## Tarefa
Escreva a continuação da carta sobre o inconsciente coletivo, logo abaixo, começando depois da última frase.

Chicago, Ill./ EUA, julho de 1956.
Prezado Sr. Kristof,
Como o senhor sabe, não sou filósofo, mas sim um empirista;
portanto, meu conceito de inconsciente coletivo não é filosófico, mas empírico.
Designo com esse termo todas as nossas experiências de “padrões de
comportamento”, na medida em que estes sustentam ou provocam a formação de
certas ideias. Por estas últimas, refiro-me a ideias míticas no sentido mais
amplo da palavra, tais como as que podem ser observadas na mitologia e no
folclore, bem como nos sonhos, visões e fantasias de pessoas normais e psicologicamente
doentes. A existência e o surgimento espontâneo de tais ideias,
independentemente da tradição e da migração, permitem inferir a existência de
uma disposição psíquica universal — um instinto — que provoca a formação de
ideias típicas. A disposição ou o “padrão” instintivo é herdado, mas não a
ideia em si; esta consiste em elementos recentes, adquiridos individualmente.
Embora a inferência de uma disposição psíquica universal
desse tipo esteja suficientemente confirmada pela experiência, sinto-me menos
seguro quanto à questão das “ramificações” hereditárias, isto é, diferenciações
específicas condicionadas pela localidade ou pela raça. Parece-me perfeitamente
possível, e até provável, que tais diferenciações realmente existam (como os
insetos sem asas das Ilhas Galápagos), independentemente de preconceitos
teóricos. Contudo, até o momento, não encontrei provas concretas.
Para decidir essa questão, seria necessário empreender
pesquisas muito extensas, que excederiam em muito a minha capacidade. Lamento,
portanto, não poder lhe dar uma resposta clara a esse respeito (1).

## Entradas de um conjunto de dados

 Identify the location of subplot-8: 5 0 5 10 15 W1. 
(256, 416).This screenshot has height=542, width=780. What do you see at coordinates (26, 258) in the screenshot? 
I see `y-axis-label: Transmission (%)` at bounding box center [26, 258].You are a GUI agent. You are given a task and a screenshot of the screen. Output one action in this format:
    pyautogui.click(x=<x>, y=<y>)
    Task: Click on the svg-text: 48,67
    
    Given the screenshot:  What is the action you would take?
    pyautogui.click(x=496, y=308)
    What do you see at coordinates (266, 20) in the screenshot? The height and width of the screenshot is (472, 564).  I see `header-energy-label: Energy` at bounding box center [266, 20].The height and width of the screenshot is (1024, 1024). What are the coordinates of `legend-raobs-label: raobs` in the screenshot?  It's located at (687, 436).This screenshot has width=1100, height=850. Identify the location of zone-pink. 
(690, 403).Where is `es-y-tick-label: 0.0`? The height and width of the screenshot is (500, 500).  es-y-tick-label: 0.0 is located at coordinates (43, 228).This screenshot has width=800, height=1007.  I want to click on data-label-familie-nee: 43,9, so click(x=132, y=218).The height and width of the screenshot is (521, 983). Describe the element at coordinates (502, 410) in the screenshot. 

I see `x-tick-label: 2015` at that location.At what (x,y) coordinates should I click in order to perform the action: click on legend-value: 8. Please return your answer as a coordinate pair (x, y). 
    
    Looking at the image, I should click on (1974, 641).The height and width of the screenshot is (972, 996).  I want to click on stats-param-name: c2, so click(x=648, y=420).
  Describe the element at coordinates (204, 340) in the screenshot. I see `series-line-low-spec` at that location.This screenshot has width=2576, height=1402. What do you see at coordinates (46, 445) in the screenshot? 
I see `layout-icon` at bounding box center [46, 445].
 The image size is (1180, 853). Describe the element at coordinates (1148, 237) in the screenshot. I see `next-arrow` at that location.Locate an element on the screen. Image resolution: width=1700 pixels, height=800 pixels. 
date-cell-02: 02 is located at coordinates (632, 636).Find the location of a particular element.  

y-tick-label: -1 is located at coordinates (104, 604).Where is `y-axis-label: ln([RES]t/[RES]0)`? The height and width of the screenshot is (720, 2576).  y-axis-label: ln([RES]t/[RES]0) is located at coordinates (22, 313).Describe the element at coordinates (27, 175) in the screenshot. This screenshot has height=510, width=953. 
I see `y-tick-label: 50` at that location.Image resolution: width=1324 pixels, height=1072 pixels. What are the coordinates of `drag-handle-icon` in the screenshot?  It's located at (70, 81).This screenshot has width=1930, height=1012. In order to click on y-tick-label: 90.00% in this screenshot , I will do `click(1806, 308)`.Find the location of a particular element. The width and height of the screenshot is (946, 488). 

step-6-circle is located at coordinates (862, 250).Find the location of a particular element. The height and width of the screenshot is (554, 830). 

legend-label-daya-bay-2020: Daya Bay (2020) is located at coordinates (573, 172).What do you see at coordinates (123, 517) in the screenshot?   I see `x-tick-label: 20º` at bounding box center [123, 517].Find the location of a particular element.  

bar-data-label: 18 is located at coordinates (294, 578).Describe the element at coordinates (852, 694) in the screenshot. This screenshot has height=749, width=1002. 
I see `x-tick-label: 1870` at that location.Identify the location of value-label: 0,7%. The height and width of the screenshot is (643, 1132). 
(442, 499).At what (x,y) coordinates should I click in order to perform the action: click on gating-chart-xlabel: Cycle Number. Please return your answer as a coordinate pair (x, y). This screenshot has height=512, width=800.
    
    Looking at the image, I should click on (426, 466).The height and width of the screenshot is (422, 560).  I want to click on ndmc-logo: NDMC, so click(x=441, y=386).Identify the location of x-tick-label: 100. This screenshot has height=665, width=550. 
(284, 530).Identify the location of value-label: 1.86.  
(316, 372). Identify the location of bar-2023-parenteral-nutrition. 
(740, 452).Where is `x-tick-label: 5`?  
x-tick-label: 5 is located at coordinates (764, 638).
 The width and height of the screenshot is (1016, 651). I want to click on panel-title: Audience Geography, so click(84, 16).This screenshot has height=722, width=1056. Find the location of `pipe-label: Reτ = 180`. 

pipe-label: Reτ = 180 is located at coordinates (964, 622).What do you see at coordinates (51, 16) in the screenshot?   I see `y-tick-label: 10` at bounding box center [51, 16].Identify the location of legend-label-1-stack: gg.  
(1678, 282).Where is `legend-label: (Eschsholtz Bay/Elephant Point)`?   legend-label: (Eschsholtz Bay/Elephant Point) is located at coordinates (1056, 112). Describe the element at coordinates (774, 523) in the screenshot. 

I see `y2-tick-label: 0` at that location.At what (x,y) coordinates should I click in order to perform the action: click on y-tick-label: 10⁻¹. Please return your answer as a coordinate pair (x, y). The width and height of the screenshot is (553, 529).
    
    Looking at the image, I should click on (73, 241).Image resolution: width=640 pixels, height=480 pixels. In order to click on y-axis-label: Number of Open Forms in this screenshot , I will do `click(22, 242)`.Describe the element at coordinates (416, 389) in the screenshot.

## Resposta do exercício
O problema da relação de um povo ou cultura com o
inconsciente coletivo nada tem a ver com a questão de sua natureza ou de sua
diferenciação. Tive ampla oportunidade de constatar que os indianos e os
chineses mantêm uma relação com o inconsciente coletivo tão tênue quanto a dos
europeus. Encontra-se uma relação melhor apenas entre os povos primitivos. O
desenvolvimento da consciência ocorre à custa da relação com o inconsciente. Os
povos primitivos desenvolveram diversas técnicas para torná-lo consciente e,
nas culturas [orientais], essas técnicas atingiram um alto grau de
diferenciação. Em nossas culturas modernas altamente desenvolvidas, essas
técnicas estão desaparecendo, e a questão da relação com o inconsciente
coletivo está se tornando obsoleta. Foi apenas a psicologia moderna que retomou
esse problema. Deve-se acrescentar que as religiões, enquanto vivas, jamais
deixaram de promover a relação com o inconsciente, de uma forma ou de outra.
Atenciosamente, C. G. Jung
1) K. perguntou se existiam ramificações hereditárias do inconsciente coletivo universal e se as diferenças individuais entre os diversos povos se deviam a isto.